> _Collected data entries_
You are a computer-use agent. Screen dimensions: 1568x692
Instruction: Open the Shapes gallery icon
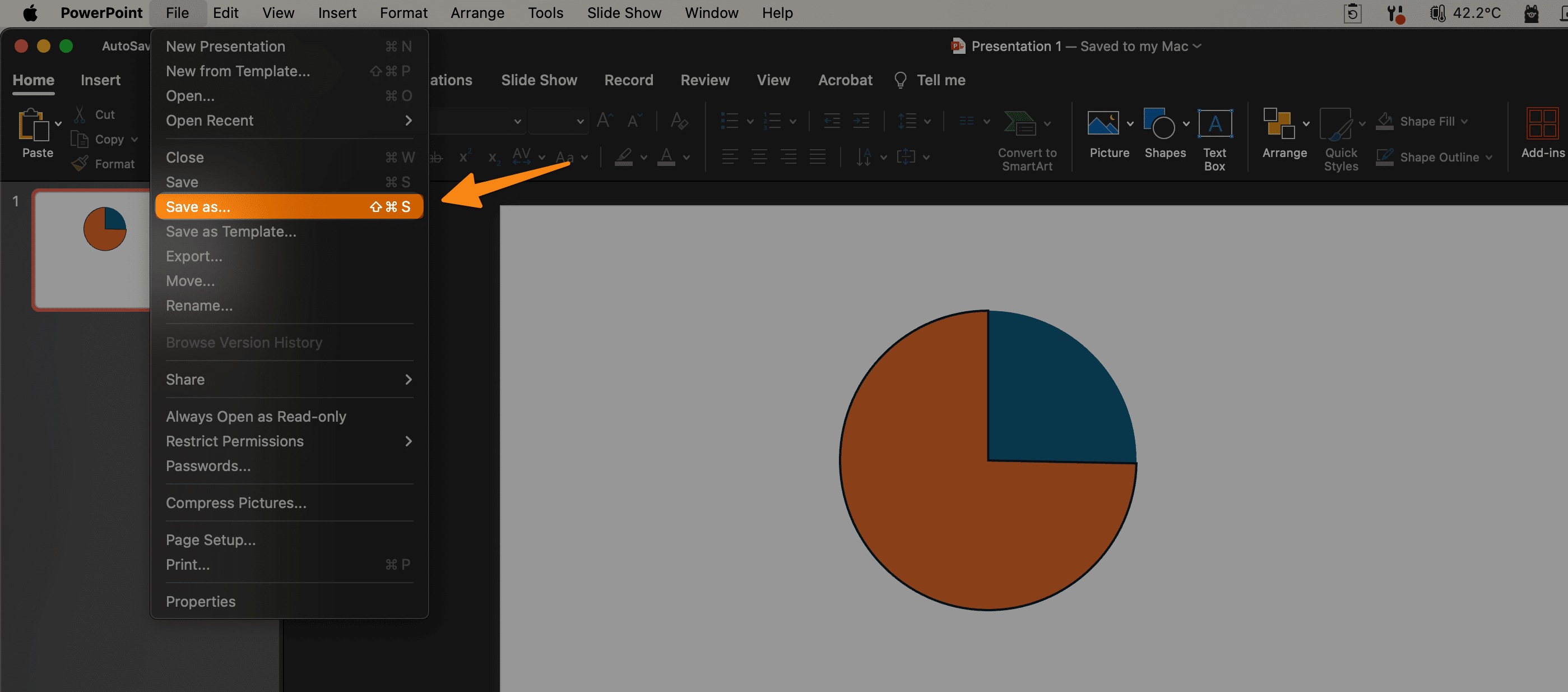(x=1159, y=124)
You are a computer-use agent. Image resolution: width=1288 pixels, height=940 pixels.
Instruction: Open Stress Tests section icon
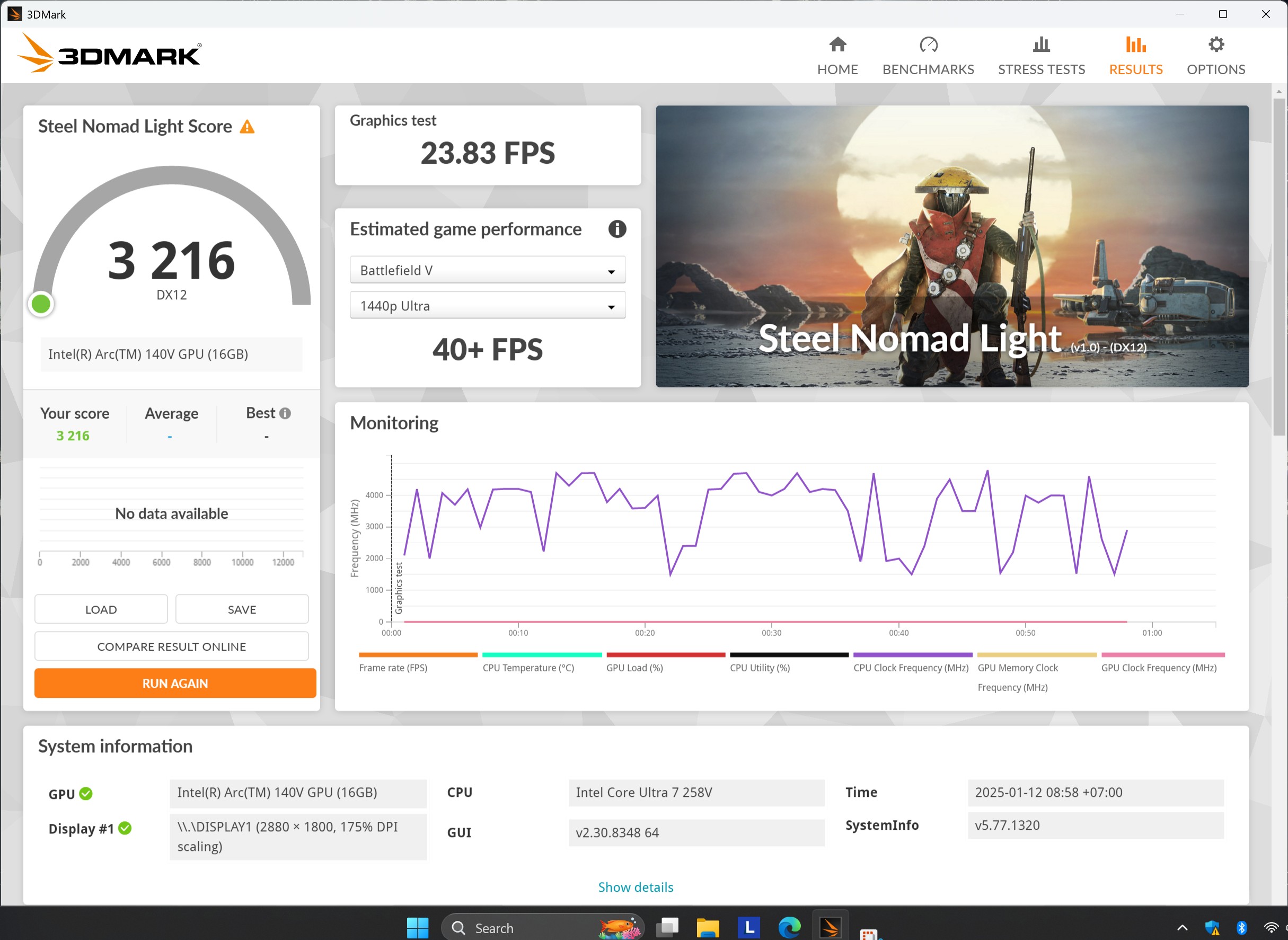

> _EXERCISE DESCRIPTION_
Without the pictures, print the records in full, exactly as they appear.

> _ANSWER TO THIS PROBLEM_
You are a computer-use agent. Screen dimensions: 1568x692
Instruction: Open the Shapes gallery icon
(x=1159, y=124)
You are a computer-use agent. Image resolution: width=1288 pixels, height=940 pixels.
Instruction: Open Stress Tests section icon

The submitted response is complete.